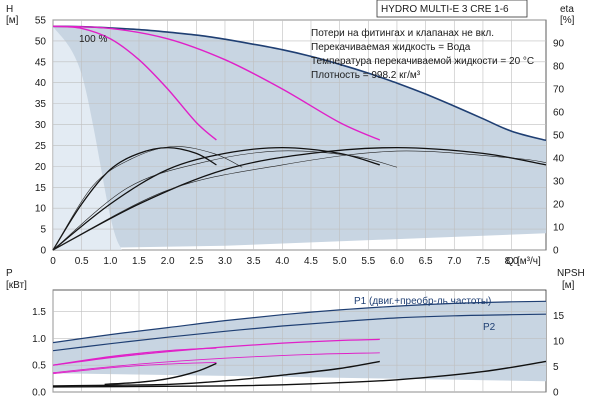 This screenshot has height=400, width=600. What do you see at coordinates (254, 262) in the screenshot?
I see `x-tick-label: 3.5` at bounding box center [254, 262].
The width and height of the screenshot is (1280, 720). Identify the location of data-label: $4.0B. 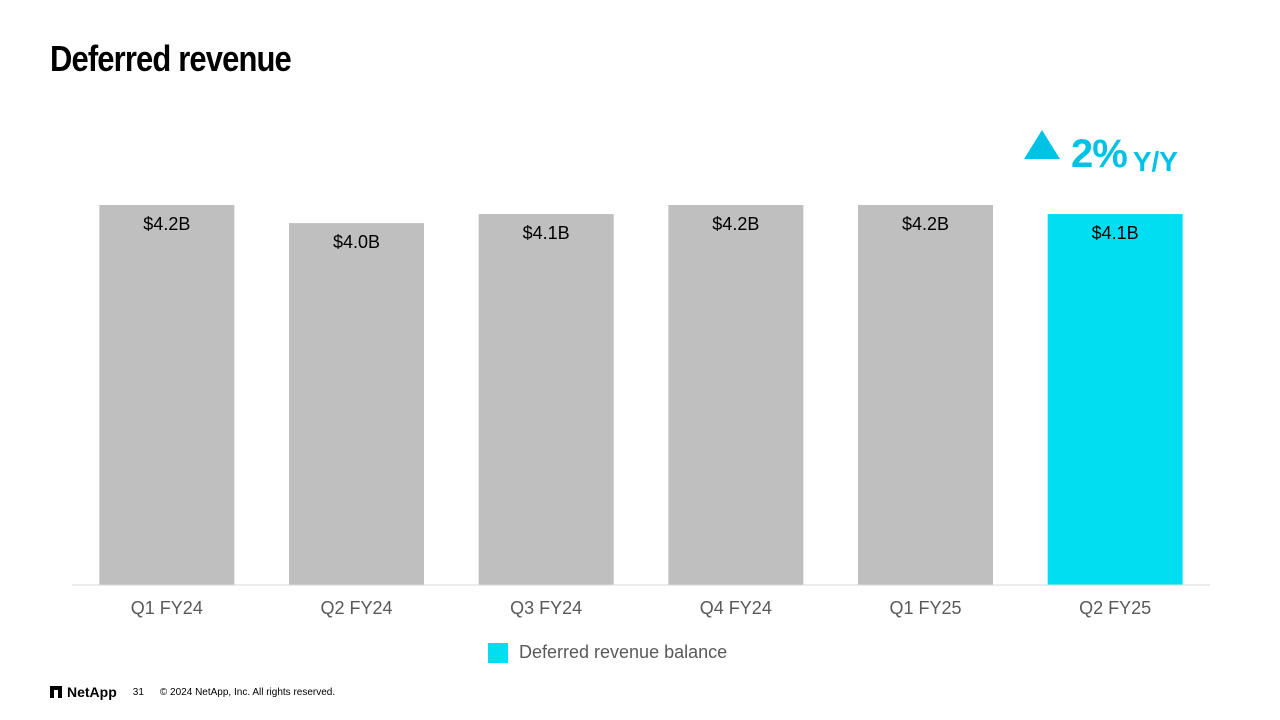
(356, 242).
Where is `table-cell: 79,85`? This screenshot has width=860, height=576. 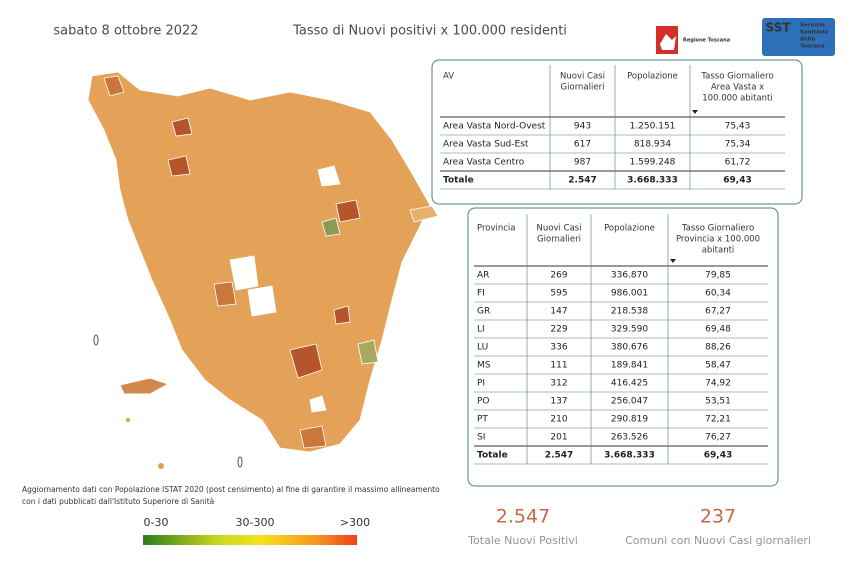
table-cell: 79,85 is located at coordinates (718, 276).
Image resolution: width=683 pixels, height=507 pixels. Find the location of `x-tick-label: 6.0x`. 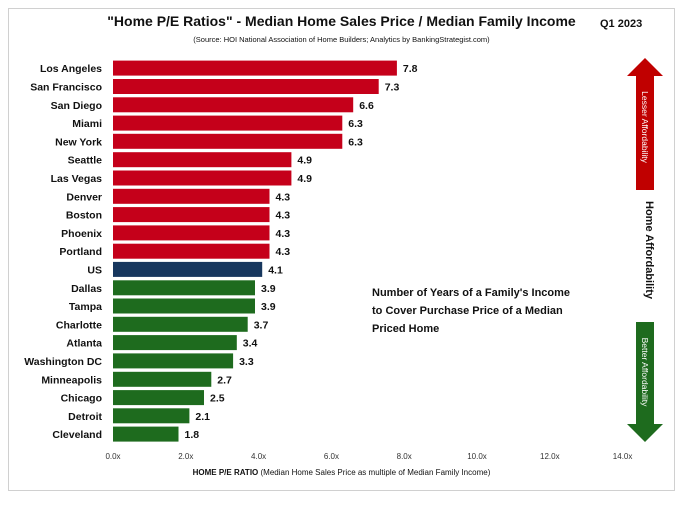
--
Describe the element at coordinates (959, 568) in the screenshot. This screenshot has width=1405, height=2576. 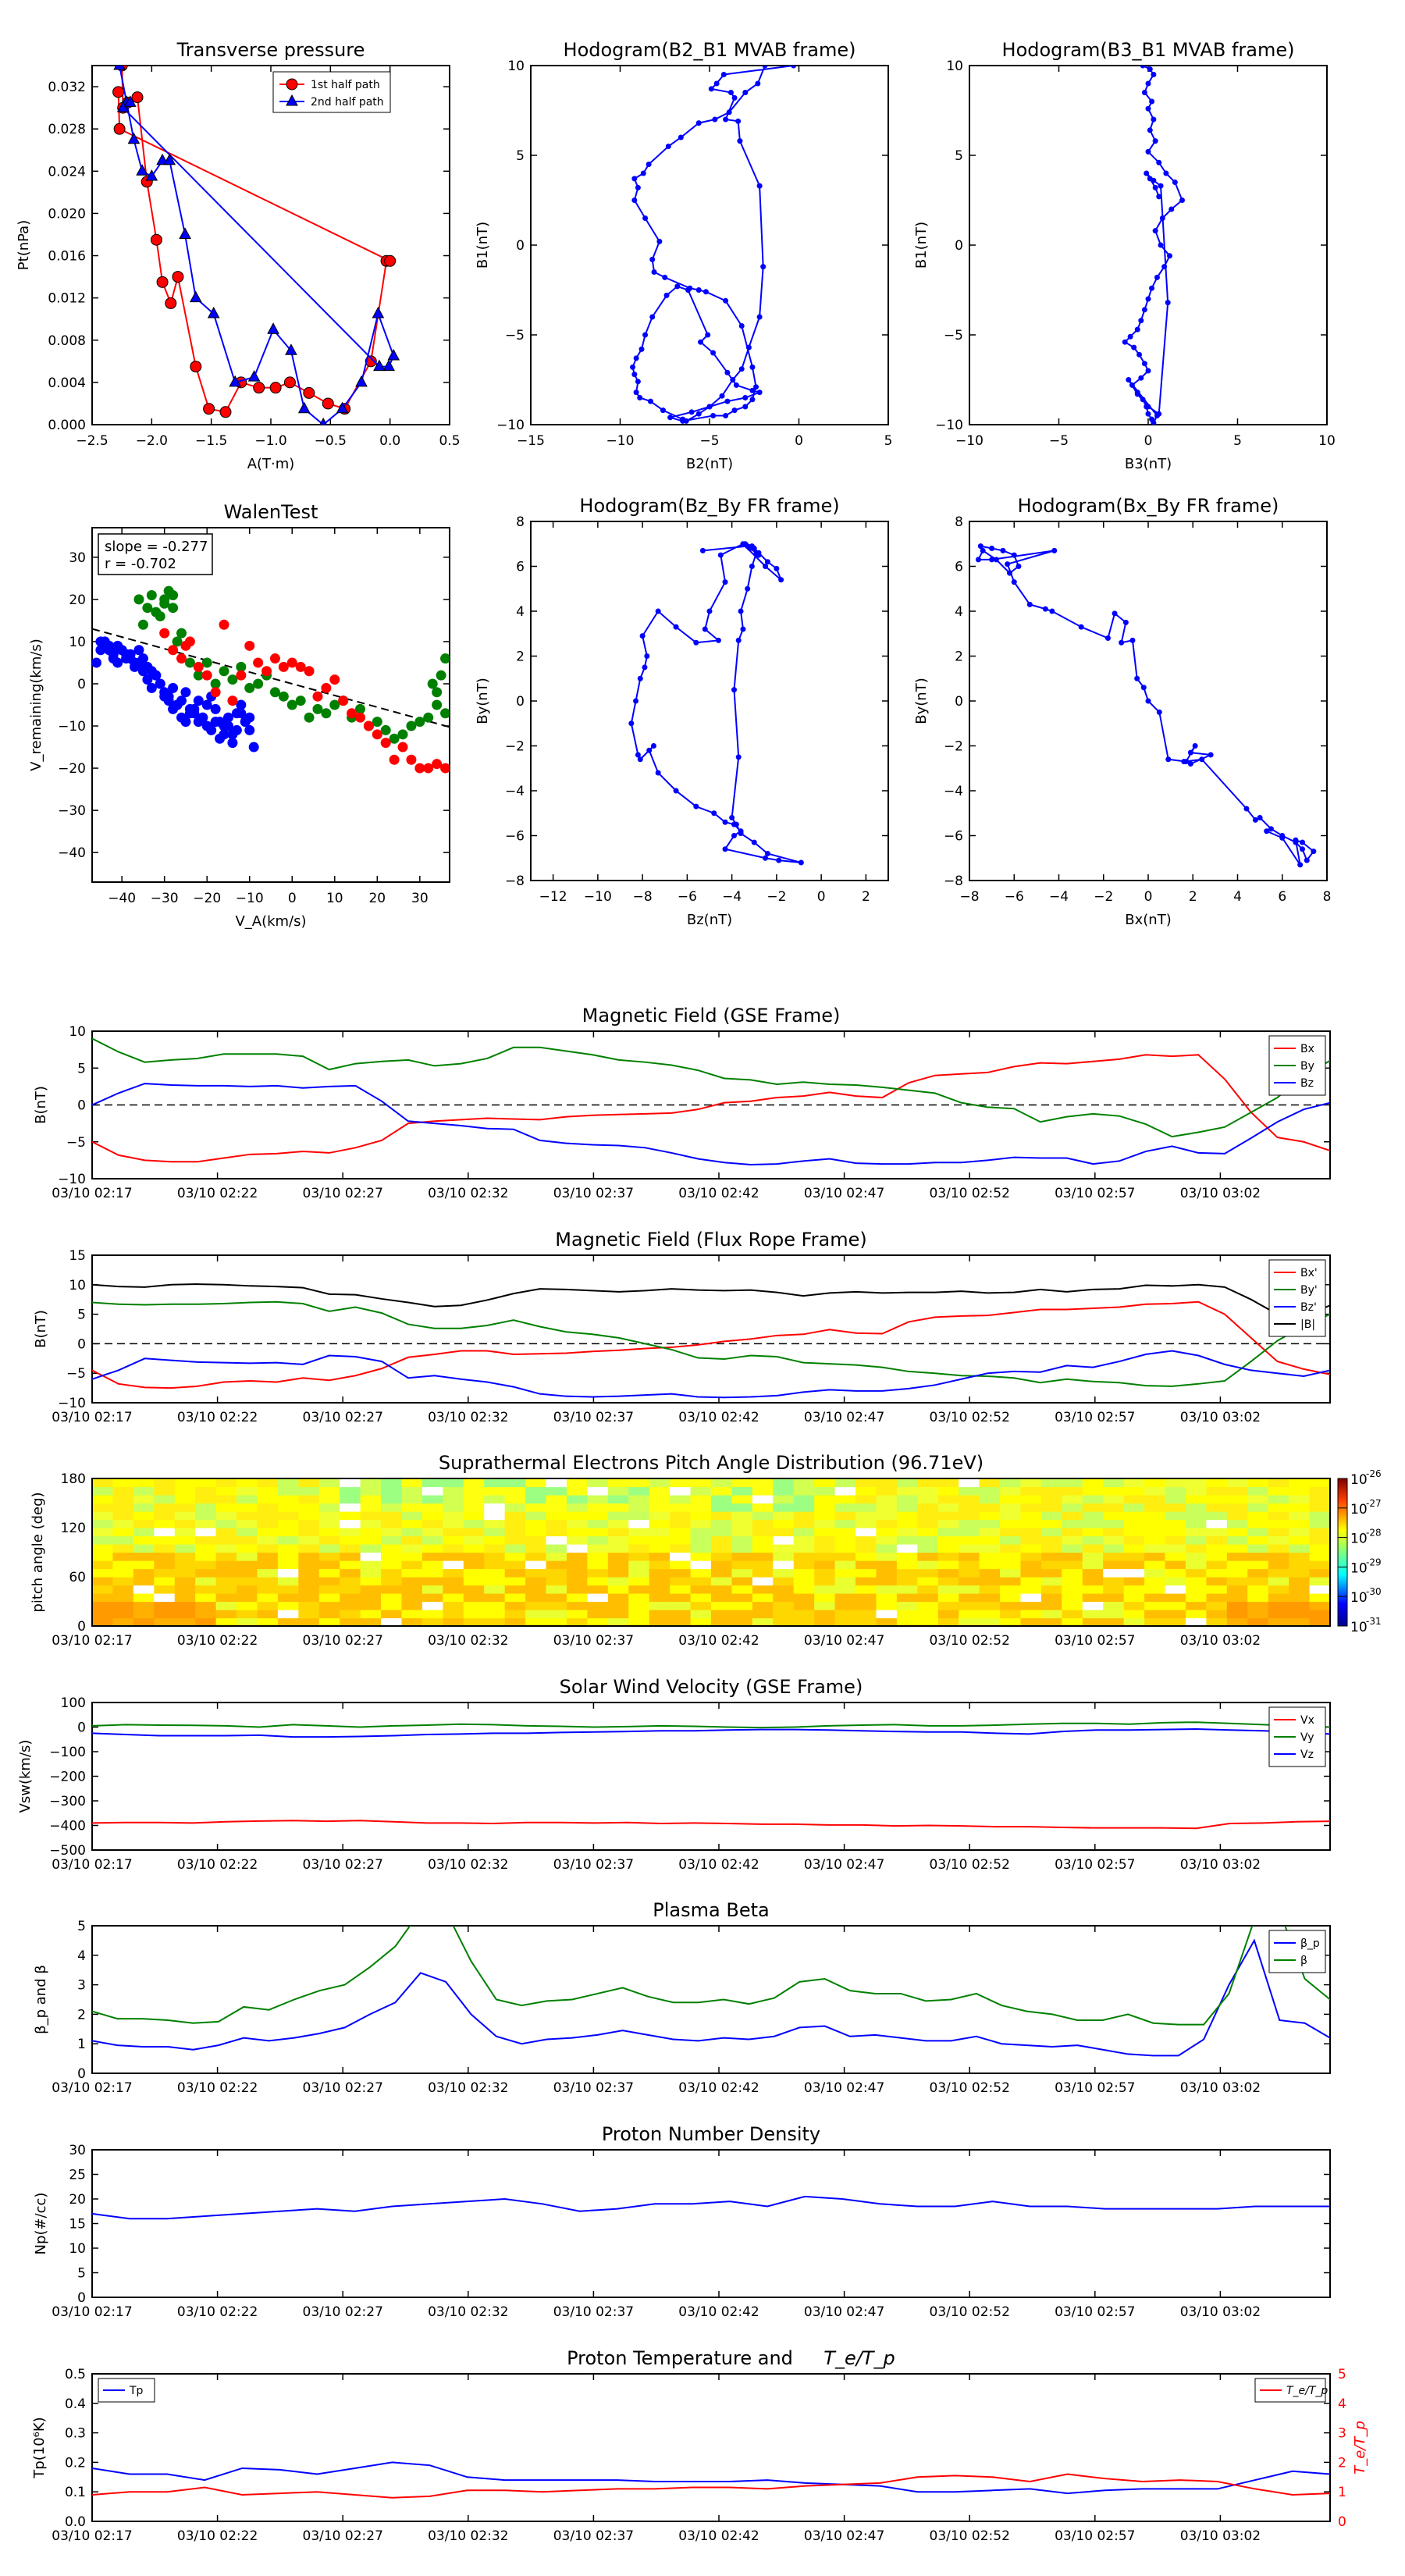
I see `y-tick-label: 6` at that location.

→ **Written task**: Convert the data from the line with "has width=860, height=576." to the line with "Image resolution: width=683", both included, into a Markdown table with the columns Row and Text. Give each line a row number, skip any blank lines, and leave the pictures out.

→ **Completed exercise**:
| Row | Text |
|---|---|
| 1 | Where is `table-cell: 79,85`? This screenshot has width=860, height=576.  |
| 2 | table-cell: 79,85 is located at coordinates (718, 276). |
| 3 | Image resolution: width=683 pixels, height=507 pixels. Find the location of `x-tick-label: 6.0x`.  |